Motivi della decisione

1. Osserva il Collegio che il ricorso appare inammissibile.

Alla luce della motivazione del provvedimento impugnato, in diritto assolutamente corretta ed esauriente e plausibile in fatto, le censure d’erronea applicazione della legge penale appaiono manifestamente infondate e le doglianze sono (per) non soltanto prive di autosufficienza, ma tendenti ad introdurre rivalutazioni di merito che non possono avere ingresso in questa sede.

Può solo aggiungersi, in particolare, che la tesi di una diversa collocazione temporale dell’estorsione è del tutto priva della individuazione di una specifica, diversa e decisiva, data di realizzazione delle condotte; che la circostanza che l’estorsione sarebbe stata contestata come realizzata mediante avvalimento della forza di intimidazione derivante dalla partecipazione mafiosa, non è affatto, di per sè, nè equivalente ad una prova della perdurante partecipazione mafiosa nè, soprattutto, dimostrativa della programmazione, sia pure generica, in capo al D.G. di tale specifica estorsione sin dall’origine della costituzione del sodalizio.
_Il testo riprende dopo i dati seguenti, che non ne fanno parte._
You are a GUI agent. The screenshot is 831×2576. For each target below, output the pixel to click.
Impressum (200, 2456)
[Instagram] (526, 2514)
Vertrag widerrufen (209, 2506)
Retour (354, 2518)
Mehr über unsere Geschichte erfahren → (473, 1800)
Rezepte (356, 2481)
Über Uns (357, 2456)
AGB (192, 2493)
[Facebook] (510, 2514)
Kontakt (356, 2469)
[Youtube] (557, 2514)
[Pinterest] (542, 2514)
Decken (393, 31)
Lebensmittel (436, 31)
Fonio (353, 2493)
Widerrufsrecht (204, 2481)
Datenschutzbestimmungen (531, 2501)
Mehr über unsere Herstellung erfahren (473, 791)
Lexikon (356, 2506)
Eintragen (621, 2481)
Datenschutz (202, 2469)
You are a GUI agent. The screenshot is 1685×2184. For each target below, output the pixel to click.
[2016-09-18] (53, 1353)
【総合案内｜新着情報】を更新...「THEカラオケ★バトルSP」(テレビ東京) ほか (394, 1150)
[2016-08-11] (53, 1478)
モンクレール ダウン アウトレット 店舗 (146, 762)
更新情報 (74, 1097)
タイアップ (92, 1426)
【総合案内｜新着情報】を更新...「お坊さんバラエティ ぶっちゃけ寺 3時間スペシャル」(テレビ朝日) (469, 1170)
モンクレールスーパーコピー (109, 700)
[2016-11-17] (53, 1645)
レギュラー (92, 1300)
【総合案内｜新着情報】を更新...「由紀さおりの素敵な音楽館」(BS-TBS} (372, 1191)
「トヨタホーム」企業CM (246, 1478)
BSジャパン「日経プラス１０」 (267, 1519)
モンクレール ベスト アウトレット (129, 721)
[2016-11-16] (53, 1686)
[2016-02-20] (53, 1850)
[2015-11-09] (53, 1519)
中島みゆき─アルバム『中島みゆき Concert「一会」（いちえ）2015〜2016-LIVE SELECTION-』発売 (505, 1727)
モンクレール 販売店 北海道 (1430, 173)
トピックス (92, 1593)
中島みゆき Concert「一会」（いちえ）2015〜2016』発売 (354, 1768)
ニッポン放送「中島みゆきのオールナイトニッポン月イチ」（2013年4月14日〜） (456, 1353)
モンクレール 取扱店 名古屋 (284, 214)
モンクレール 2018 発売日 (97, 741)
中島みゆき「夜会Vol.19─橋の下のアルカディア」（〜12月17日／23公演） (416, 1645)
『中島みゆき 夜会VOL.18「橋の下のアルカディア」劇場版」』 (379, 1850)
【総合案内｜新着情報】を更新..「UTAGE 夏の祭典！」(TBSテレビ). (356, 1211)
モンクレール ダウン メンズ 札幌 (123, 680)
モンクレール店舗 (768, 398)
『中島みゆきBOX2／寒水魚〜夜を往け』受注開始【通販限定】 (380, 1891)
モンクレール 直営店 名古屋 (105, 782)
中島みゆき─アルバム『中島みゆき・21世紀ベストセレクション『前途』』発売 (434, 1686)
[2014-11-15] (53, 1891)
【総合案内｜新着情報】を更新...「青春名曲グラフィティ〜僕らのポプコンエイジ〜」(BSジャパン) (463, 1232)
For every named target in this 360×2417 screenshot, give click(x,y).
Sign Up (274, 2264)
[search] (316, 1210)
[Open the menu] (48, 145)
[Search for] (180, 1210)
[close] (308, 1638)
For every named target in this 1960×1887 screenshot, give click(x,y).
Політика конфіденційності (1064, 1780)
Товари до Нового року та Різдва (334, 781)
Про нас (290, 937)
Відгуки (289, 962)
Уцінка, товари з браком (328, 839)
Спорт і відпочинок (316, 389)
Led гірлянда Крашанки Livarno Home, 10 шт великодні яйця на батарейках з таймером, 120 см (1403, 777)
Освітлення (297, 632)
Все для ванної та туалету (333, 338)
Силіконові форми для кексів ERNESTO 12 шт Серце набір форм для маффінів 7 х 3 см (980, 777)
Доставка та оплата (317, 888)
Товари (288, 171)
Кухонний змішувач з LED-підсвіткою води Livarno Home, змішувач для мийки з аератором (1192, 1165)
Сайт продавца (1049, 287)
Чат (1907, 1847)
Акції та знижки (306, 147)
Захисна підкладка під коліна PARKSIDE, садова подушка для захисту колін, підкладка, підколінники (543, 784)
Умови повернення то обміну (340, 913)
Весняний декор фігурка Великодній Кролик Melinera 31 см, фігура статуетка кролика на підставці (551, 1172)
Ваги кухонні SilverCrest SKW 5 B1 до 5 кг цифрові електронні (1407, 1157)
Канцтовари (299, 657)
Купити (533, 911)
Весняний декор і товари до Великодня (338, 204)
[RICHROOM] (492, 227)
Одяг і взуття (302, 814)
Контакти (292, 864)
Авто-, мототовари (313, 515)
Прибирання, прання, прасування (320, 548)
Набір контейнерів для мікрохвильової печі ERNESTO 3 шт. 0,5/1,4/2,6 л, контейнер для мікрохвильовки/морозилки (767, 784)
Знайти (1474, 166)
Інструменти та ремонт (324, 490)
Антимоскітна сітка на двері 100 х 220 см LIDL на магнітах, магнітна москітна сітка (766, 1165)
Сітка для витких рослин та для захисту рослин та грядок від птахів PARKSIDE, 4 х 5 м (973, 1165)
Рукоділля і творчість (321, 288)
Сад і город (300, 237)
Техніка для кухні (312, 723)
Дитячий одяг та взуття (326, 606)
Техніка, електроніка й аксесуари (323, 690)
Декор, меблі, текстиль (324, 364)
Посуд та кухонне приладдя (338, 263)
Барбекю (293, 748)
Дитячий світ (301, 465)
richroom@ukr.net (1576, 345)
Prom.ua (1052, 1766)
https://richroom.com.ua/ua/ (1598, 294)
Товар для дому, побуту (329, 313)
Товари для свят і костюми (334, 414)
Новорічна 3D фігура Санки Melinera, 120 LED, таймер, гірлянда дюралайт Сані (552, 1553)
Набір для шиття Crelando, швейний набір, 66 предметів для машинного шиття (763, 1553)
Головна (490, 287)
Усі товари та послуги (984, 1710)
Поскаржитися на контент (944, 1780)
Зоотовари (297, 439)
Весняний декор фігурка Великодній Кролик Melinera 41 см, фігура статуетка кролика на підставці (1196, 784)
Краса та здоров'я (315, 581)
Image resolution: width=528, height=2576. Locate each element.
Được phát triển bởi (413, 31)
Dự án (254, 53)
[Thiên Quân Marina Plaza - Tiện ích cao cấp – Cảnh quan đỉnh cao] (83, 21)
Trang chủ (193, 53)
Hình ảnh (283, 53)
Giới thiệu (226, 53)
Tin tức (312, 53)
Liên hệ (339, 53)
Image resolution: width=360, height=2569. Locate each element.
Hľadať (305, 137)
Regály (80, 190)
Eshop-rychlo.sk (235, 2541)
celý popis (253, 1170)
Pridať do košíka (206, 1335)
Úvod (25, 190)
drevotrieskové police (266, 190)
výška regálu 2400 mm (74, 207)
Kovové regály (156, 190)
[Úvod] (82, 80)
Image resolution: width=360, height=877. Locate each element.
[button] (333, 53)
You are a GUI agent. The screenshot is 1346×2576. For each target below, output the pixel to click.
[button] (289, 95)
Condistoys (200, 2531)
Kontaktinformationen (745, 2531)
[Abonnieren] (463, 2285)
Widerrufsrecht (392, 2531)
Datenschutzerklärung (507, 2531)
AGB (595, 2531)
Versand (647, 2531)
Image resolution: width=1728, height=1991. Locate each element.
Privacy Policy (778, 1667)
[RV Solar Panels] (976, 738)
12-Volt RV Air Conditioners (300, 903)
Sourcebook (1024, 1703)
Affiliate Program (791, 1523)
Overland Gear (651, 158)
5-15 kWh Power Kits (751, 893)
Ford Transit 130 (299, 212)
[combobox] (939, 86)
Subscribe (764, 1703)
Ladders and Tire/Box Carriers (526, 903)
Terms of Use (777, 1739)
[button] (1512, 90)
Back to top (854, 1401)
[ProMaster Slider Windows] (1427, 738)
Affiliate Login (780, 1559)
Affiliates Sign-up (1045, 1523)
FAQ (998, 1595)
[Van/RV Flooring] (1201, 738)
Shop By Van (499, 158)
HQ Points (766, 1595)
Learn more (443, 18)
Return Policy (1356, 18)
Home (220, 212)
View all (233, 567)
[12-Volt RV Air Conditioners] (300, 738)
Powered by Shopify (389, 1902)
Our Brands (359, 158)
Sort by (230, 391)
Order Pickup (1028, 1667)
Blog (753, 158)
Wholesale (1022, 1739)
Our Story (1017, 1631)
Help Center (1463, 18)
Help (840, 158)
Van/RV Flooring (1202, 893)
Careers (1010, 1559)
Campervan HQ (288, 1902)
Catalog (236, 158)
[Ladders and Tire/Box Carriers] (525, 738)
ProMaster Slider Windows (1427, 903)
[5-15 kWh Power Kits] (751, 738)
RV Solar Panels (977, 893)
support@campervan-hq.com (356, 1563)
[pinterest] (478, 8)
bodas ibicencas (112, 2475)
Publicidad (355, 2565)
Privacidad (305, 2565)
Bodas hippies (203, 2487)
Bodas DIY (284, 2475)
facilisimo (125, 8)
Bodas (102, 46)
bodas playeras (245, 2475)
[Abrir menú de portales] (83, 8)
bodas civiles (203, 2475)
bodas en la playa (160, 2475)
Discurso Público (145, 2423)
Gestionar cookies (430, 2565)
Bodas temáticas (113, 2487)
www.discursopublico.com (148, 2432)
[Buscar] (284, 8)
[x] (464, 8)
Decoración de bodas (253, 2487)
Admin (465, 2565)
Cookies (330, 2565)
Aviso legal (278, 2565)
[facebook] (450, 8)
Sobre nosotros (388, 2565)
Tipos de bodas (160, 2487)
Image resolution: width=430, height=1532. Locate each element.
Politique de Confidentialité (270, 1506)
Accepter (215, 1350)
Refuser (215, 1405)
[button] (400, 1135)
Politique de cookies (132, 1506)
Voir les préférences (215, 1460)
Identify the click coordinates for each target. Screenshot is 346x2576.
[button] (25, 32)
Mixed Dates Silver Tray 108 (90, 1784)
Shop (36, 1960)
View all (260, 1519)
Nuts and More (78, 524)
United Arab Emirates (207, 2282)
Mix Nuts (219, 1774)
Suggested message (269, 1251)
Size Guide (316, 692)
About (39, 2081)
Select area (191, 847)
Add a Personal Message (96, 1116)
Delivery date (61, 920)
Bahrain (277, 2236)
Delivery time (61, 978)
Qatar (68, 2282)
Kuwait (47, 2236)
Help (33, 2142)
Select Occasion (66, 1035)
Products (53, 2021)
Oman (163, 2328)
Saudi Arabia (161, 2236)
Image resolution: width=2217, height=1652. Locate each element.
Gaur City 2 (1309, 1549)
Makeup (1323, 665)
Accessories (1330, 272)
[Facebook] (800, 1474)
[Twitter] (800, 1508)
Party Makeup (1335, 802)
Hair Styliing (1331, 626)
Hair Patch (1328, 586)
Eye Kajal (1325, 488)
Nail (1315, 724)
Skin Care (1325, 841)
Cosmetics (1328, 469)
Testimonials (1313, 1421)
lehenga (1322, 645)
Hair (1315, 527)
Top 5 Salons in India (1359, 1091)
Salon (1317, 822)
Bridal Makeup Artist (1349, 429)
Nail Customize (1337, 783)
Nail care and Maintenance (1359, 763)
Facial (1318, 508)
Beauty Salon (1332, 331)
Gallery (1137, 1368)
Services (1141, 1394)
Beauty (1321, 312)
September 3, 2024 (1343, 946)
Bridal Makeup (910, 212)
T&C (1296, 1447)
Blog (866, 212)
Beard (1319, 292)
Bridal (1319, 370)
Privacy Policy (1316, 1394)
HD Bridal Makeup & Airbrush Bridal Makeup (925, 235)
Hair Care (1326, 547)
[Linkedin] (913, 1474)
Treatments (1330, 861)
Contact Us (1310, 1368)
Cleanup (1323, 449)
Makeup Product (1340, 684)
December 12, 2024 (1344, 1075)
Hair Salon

Quanto alle deduzioni relative al riconoscimento della continuazione ad altro imputato per i medesimi fatti, le stesse sono, da un lato, del tutto prive di autosufficienza quanto a coincidenza dei fatti e quanto a natura e ragioni del diverso giudizio; sono, dall’altro – anche ad ammettere che effettivamente per altro imputato sia stata riconosciuta la continuazione tra i medesimi fatti -, relative a differente giudizio, che non ha alcuna forza condizionante del presente e in relazione al quale non è, neppure in astratto, predicabile alcun rapporto di contraddizione, giacchè le valutazionì sull’identità del disegno criminoso originario afferiscono l’atteggiamento psicologico di ciascun imputato e non può, perciò, il semplice differente esito di tali valutazioni essere utilmente additato a tertium comparationis.

Non è, in conclusione, censurabile in questa sede la motivazione, corretta e plausibile, del provvedimento impugnato, con la quale si evidenzia che una valutazione globale dei dati acquisiti non consentiva di affermare che i fatti dei quali si chiedeva l’unificazione erano il portato di un disegno criminoso del D. G., unitario e preesistente alla realizzazione di entrambi i delitti.

2. All’inammissibilità del ricorso consegue, ai sensi dell’art. 616 c.p.p., la condanna del ricorrente al pagamento delle spese del procedimento e – per i profili di colpa correlati all’irritualità dell’impugnazione (C. cost. n. 186 del 2000) – di una somma in favore della cassa delle ammende nella misura che, in ragione delle questioni dedotte, si stima equo determinare in Euro 1.000,00.

P.Q.M.

Dichiara inammissibile il ricorso e condanna il ricorrente al pagamento delle spese del procedimento e al versamento della somma di Euro 1.000,00 in favore della cassa delle ammende.

Testo non ufficiale. La sola stampa del bollettino ufficiale ha carattere legale.